● TO DO: Lines from the top of the entries through the line that has "You are a computer-use" must be duplicated exactly, and no others.

[Saved entries]
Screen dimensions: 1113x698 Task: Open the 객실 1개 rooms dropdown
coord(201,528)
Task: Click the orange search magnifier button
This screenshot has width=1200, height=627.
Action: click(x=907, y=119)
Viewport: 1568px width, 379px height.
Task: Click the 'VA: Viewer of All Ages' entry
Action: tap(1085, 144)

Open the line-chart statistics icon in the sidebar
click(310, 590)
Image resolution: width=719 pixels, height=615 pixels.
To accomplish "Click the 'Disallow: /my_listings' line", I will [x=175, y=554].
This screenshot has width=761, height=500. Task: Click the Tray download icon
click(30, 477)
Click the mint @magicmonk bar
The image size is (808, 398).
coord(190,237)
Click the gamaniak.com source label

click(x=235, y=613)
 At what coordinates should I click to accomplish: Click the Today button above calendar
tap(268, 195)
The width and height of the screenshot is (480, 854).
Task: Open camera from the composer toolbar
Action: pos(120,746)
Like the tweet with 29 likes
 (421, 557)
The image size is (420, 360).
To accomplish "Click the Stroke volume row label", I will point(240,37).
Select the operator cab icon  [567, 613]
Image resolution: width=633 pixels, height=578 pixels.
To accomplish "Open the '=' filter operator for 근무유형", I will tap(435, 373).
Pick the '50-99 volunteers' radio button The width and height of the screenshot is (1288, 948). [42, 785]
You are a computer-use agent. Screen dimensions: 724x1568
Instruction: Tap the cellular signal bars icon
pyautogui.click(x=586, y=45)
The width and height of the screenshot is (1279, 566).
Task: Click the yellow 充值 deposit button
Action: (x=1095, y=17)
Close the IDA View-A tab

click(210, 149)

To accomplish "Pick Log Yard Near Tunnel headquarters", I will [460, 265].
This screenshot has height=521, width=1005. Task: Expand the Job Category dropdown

● RESPONSE FOR THIS EXERCISE:
Screen dimensions: 1113x698 Task: Open the 객실 1개 rooms dropdown
coord(201,528)
Task: Click the orange search magnifier button
This screenshot has width=1200, height=627.
Action: click(x=907, y=119)
Viewport: 1568px width, 379px height.
Task: Click the 'VA: Viewer of All Ages' entry
Action: tap(1085, 144)

Open the line-chart statistics icon in the sidebar
click(310, 590)
Image resolution: width=719 pixels, height=615 pixels.
To accomplish "Click the 'Disallow: /my_listings' line", I will [x=175, y=554].
This screenshot has width=761, height=500. Task: Click the Tray download icon
click(30, 477)
Click the mint @magicmonk bar
The image size is (808, 398).
coord(190,237)
Click the gamaniak.com source label

click(x=235, y=613)
 At what coordinates should I click to accomplish: Click the Today button above calendar
tap(268, 195)
The width and height of the screenshot is (480, 854).
Task: Open camera from the composer toolbar
Action: pos(120,746)
Like the tweet with 29 likes
 (421, 557)
The image size is (420, 360).
To accomplish "Click the Stroke volume row label", I will point(240,37).
Select the operator cab icon  [567, 613]
Image resolution: width=633 pixels, height=578 pixels.
To accomplish "Open the '=' filter operator for 근무유형", I will tap(435, 373).
Pick the '50-99 volunteers' radio button The width and height of the screenshot is (1288, 948). [42, 785]
You are a computer-use agent. Screen dimensions: 724x1568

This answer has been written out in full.